Melanie’s hand whipped out a small black gun and p
ointed it at Ronni. “As easily as I could do this.”
“No!” Adam shouted at the same moment Melanie fired.
Chapter Thirty-seven
Thomas yelled, “Get down!” and Ronni’s body hit the floor, the edge of her forehead slamming into the sharp corner of the fireplace. Her head snapped sideways as pain, sharp and intense, ripped across her temple and down into her jaw.
Bam, bam, bam. She flinched at the back and forth volley of gunshots. Some came from Melanie. Some from Thomas, using Jacob’s gun.

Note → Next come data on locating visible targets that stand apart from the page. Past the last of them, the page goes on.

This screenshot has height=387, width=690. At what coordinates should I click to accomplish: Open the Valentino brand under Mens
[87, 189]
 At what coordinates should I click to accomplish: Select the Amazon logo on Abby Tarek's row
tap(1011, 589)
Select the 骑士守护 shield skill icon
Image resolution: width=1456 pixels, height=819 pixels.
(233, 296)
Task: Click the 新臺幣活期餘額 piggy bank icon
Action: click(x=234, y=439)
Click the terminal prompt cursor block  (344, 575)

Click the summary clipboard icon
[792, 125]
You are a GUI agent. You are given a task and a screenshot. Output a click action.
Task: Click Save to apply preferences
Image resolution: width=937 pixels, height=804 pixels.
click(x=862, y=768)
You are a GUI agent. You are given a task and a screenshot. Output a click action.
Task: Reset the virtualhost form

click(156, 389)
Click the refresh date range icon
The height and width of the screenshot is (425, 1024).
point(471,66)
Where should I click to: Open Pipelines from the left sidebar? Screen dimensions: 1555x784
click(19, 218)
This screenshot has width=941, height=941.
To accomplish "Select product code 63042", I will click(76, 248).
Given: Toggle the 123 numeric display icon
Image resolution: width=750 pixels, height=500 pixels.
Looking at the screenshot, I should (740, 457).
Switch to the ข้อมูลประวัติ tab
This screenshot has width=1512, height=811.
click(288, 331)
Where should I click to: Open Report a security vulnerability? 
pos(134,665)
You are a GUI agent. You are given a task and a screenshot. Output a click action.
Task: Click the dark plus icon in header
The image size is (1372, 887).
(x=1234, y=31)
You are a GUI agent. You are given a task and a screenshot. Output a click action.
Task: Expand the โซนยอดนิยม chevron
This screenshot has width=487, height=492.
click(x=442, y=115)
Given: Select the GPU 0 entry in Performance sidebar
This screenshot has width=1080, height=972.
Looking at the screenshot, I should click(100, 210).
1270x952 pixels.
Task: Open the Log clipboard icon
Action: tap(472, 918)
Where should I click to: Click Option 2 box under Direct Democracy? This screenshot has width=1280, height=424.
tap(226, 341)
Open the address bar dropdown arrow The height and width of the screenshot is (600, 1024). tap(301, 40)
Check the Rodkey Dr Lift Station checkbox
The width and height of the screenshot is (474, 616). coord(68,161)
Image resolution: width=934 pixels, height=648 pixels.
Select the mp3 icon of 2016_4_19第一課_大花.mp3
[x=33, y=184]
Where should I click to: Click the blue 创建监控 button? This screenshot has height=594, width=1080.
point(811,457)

A heavy weight was on top of her, pinning her to the floor and blocking her view.
“Adam?” She was half on her side, back against the wall, and he was lying over the top of her. All she could see was the edge of the fireplace.
Black dots danced at the edges of her vision. Acid rose in her throat. Her brain—ever so helpful—flashed back to Mount Royal.
Machine gun fire, tanks, barking dogs…
Her chest was tight. No air could get in.
Suffocating.
“Roanna?” Adam’s voice was a whisper.
Shut. It. Down. She couldn’t afford a flashback. Not now.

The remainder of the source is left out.